Even for making literal translation, it becomes important for the translator to reach (as near as possible) the author and his time and space where he lived in. For literal translation, locating exact meaning is a major challenge, and many times, the translator is forced to reach a compromise with a word in target language. The chosen compromise results in creating a distance in achieving intended meaning and flavor. Following purely Schleiermacher’s concept of bringing reader to author (foreignization) through literal translation the translator ends up missing the spirit of the language as well as the intent of the author. In fact, translation becomes word to word and too heavy with foreign words. Thus for coming closer to the author, the reader may need to study the background of the author, language as well as culture in which the text was written. This sort of translation becomes easier to produce, and it may not be considered an act of art at all.

On the other hand, if translator tries to bring author to the reader (domestication) by bringing adaptive translation, it demands a deeper understanding of text as well as context. Thus the translator needs detailed understanding of purpose of translation along with social, political and cultural context followed by ideological background of the writer. All these elements help translator maintain purpose, beauty and sprit of the language as well as ease of the reader.
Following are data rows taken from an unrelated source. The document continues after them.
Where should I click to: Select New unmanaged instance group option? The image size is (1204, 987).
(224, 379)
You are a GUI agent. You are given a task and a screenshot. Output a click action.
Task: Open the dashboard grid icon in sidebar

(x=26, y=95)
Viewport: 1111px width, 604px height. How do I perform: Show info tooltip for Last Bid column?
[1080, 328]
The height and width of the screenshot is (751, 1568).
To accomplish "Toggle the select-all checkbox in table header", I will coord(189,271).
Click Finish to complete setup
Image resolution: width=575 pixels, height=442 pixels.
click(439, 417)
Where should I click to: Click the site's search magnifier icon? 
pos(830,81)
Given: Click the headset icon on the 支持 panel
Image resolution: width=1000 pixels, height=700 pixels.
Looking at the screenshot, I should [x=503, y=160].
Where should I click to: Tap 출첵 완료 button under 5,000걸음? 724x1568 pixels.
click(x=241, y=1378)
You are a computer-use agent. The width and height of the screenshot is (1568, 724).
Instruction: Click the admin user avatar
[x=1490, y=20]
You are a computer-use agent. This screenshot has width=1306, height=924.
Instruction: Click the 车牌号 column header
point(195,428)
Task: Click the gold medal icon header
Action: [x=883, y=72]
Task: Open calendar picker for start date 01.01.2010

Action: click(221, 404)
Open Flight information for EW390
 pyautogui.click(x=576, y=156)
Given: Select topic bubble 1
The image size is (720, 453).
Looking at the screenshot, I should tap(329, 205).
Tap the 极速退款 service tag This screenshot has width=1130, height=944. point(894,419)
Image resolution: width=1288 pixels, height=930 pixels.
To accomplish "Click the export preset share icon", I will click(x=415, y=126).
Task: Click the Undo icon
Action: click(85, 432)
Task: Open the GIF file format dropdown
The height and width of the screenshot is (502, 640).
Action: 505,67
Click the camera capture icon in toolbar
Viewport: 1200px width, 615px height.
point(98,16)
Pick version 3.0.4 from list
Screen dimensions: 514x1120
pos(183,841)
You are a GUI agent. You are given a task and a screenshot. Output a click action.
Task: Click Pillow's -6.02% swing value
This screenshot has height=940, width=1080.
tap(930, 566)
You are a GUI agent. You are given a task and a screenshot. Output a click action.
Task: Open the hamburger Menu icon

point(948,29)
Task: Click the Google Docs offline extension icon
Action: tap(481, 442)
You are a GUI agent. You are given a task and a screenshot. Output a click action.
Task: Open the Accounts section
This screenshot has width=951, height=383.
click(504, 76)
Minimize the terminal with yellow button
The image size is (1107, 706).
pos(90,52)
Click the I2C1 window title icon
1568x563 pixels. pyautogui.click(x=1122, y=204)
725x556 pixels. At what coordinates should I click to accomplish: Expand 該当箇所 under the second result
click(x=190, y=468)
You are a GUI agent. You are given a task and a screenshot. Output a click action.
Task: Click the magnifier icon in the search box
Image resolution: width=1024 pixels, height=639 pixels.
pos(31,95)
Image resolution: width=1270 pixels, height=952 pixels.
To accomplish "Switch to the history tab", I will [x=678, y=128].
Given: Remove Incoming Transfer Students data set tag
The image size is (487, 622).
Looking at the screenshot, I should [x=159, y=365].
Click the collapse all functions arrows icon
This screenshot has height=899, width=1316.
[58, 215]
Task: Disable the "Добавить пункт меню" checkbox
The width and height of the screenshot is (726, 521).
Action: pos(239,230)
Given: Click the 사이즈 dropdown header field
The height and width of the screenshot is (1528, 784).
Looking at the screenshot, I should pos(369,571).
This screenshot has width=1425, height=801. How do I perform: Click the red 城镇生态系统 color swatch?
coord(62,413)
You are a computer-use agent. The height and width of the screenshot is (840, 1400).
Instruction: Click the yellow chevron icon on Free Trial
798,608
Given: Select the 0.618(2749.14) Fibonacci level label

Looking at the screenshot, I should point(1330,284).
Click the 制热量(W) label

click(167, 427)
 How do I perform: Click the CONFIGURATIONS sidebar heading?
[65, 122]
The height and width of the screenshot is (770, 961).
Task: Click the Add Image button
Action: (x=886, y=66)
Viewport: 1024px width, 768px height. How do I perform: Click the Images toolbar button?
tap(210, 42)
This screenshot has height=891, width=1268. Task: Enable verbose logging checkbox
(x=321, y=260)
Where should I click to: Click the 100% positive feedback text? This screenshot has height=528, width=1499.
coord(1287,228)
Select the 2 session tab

It may also be noted that it becomes rather impossible for the translator to follow a particular set of strategy and get intended results. One is compelled to go against the advice of Schleiermacher, who suggests not to mix two of his strategies, “1) either the translator leaves the writer alone as much as possible and moves the reader toward the writer, or2) he leaves the reader alone as much as possible and moves the writer towards the reader”.  Translator is compelled to make use of combination of strategies to liberate power of Source Text (Benjamin) in the Target text. In the improved version of translation above, Blendlinge ( Venuti) of the two strategies suggested by Schleiermacher along with mediation of intercultural elements was used.  Nida’s concept of formal as well as dynamic equivalence helped understand the problem in a much better way, as it gave clear choice to either maintain only form and content of the text or try and maintain dynamic relationship between receptor and the message by trying to complete naturalness of expression and relate the receptor to modes of behavior relevant within in the context of his own culture.